DIRECTIONS →
1. According to the text on the DC Comics character Ion, in which comic issue was Ion created?
2. Extend the text on the DC Comics character Ion, picking up right after its final sentence.

SOURCE EXTRACT →
* begin *

Ion is a fictional character, a DC Comics superhero. Created by writer Judd Winick and artist Dale Eaglesham for Green Lantern (vol. 3) #142, Ion was devised as the new superhero identity for Green Lantern protagonist Kyle Rayner. It was later revealed to be able to form mutualism with a host, bestowing its power to a host willingly. This followed a similar retcon as Parallax, originally the new supervillain alias of Hal Jordan, which was revealed to be a parasitic embodiment of fear in the 2004–2005 miniseries Green Lantern: Rebirth.

Fictional character biography

As soon as sentient beings developed willpower, Ion was born from the green wavelength of the so-called "emotional spectrum". Its existence has been kept a secret for eons, and it resided in the Central Battery on Oa to keep Parallax, the parasitic fear entity also imprisoned there, in check, as well as granting the Guardians of the Universe and their successive police forces such as the Green Lantern Corps a portion of its vast powers. After Hal Jordan, under the influences of Parallax and Sinestro, destroyed the Central Battery, Ion, along with Parallax and Sinestro, were set free. After wandering throughout the cosmos, it eventually settled within Kyle Rayner as its host.

Power of Ion
Kyle first assumes the Ion identity after a prolonged series of events stemming from the death of his girlfriend Alex. First, he unconsciously expels all his feelings of rage from himself, which takes physical form as one of Kyle's childhood nightmares and calls itself Oblivion. Kyle defeats Oblivion in the "Circle of Fire" storyline, and his powers are boosted as a result. Over time, his powers begin to grow even stronger until Kyle realized he is tapping into the Green Lantern energy left in the sun after Hal Jordan died. After a battle over control of the power with the villain Nero, Kyle absorbs all the powers of the Green Lantern Corps, resulting in Kyle taking the name Ion.

* end *

SOURCE EXCERPT →
* begin *

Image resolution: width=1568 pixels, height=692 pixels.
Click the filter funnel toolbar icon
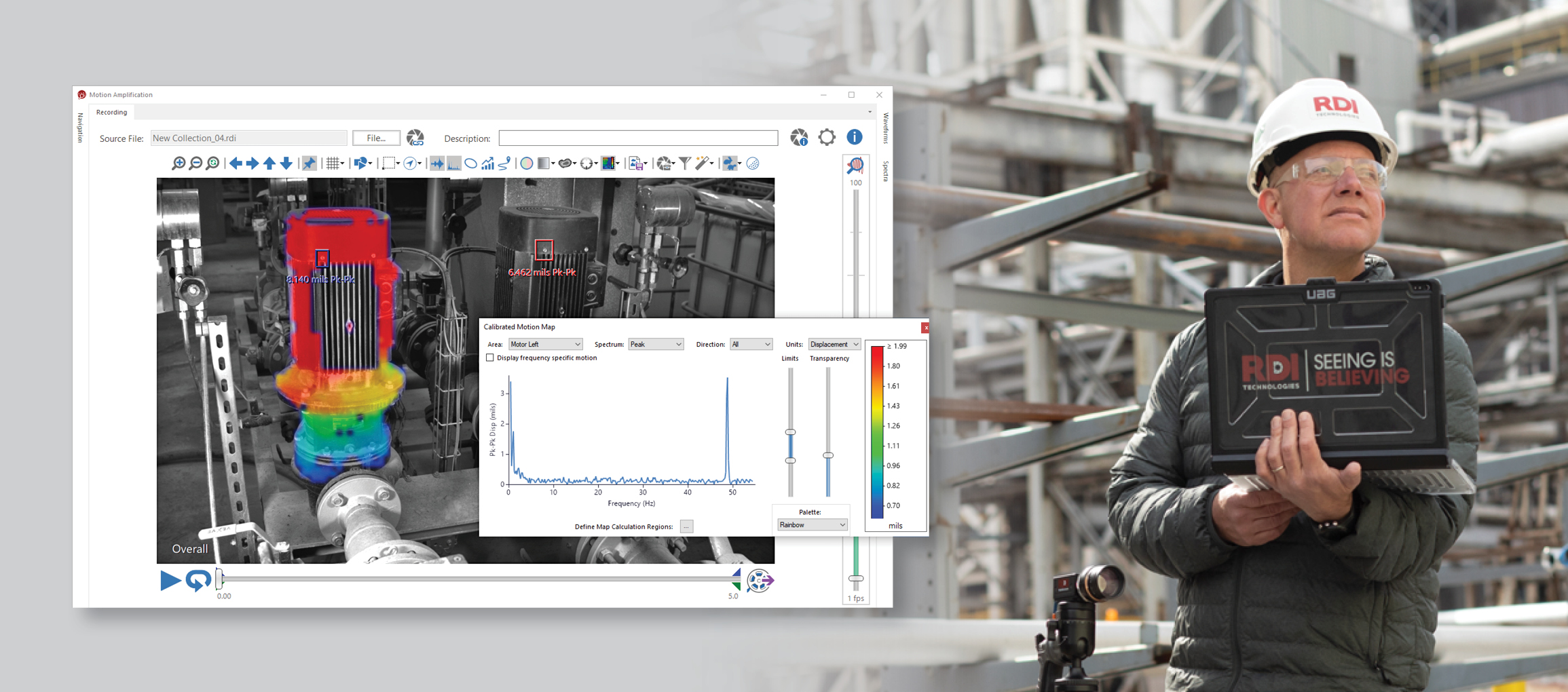[685, 164]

* end *

WRITTEN ANSWERS →
1. Green Lantern (vol. 3) #142

2.
Kyle uses his newly expanded abilities to recreate the Guardians of the Universe on the planet Oa, whom he places in the care of Ganthet and orders him to teach them humility, and then recharges the Central Power Battery on Oa. Kyle divests himself of his new abilities soon afterward when he realizes he is losing touch with the people he was protecting.

Return of Ion
Sometime after resuming the Green Lantern identity, Kyle becomes Ion once again when Jade transfers all of her abilities to Kyle after her death during the events of the Rann-Thanagar War. This is then followed by a twelve-part Ion miniseries. The series follows Kyle as he accepts his new role as "the Torchbearer" for the Guardians and the Corps. While doing so, he is confronted with the most challenging adversaries from his past as Green Lantern and the sudden illness of his mother. The events of the series are revealed to be a conspiracy against him and serve to launch Kyle towards his roles in the Sinestro Corps War and the events of Countdown to Final Crisis.

"Sinestro Corps War"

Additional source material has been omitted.